What you return must match the data exactly, line for line.

Items listed in a dataset:
────────────────────────────────────────

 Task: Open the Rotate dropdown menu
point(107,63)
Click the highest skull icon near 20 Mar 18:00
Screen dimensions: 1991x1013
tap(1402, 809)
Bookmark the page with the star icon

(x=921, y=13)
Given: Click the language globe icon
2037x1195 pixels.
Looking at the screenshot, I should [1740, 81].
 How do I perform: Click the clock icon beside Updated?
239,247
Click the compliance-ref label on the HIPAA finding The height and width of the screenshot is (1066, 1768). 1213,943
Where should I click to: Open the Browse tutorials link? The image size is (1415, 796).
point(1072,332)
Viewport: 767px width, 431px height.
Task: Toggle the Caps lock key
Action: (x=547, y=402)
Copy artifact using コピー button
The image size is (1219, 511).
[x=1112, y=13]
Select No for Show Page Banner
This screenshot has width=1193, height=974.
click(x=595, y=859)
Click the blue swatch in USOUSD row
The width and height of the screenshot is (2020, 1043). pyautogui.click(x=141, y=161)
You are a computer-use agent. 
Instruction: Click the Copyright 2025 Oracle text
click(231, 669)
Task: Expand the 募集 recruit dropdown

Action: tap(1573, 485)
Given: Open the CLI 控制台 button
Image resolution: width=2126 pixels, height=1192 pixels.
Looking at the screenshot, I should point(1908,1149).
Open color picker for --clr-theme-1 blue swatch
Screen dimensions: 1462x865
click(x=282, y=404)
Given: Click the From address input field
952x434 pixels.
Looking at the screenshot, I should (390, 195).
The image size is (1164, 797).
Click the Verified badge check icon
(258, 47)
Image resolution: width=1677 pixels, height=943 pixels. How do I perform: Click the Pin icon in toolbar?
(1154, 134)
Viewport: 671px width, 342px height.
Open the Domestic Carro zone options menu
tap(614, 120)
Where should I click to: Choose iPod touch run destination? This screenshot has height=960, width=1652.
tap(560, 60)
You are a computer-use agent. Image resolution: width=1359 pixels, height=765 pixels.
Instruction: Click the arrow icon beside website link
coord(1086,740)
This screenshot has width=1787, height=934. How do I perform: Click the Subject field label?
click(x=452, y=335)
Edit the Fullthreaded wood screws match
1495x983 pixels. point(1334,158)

────────────────────────────────────────

**Response to this task:**
 Task: Open the Rotate dropdown menu
point(107,63)
Click the highest skull icon near 20 Mar 18:00
Screen dimensions: 1991x1013
tap(1402, 809)
Bookmark the page with the star icon

(x=921, y=13)
Given: Click the language globe icon
2037x1195 pixels.
Looking at the screenshot, I should [1740, 81].
 How do I perform: Click the clock icon beside Updated?
239,247
Click the compliance-ref label on the HIPAA finding The height and width of the screenshot is (1066, 1768). 1213,943
Where should I click to: Open the Browse tutorials link? The image size is (1415, 796).
point(1072,332)
Viewport: 767px width, 431px height.
Task: Toggle the Caps lock key
Action: (x=547, y=402)
Copy artifact using コピー button
The image size is (1219, 511).
[x=1112, y=13]
Select No for Show Page Banner
This screenshot has width=1193, height=974.
click(x=595, y=859)
Click the blue swatch in USOUSD row
The width and height of the screenshot is (2020, 1043). pyautogui.click(x=141, y=161)
You are a computer-use agent. 
Instruction: Click the Copyright 2025 Oracle text
click(231, 669)
Task: Expand the 募集 recruit dropdown

Action: tap(1573, 485)
Given: Open the CLI 控制台 button
Image resolution: width=2126 pixels, height=1192 pixels.
Looking at the screenshot, I should point(1908,1149).
Open color picker for --clr-theme-1 blue swatch
Screen dimensions: 1462x865
click(x=282, y=404)
Given: Click the From address input field
952x434 pixels.
Looking at the screenshot, I should (390, 195).
The image size is (1164, 797).
Click the Verified badge check icon
(258, 47)
Image resolution: width=1677 pixels, height=943 pixels. How do I perform: Click the Pin icon in toolbar?
(1154, 134)
Viewport: 671px width, 342px height.
Open the Domestic Carro zone options menu
tap(614, 120)
Where should I click to: Choose iPod touch run destination? This screenshot has height=960, width=1652.
tap(560, 60)
You are a computer-use agent. Image resolution: width=1359 pixels, height=765 pixels.
Instruction: Click the arrow icon beside website link
coord(1086,740)
This screenshot has width=1787, height=934. How do I perform: Click the Subject field label?
click(x=452, y=335)
Edit the Fullthreaded wood screws match
1495x983 pixels. point(1334,158)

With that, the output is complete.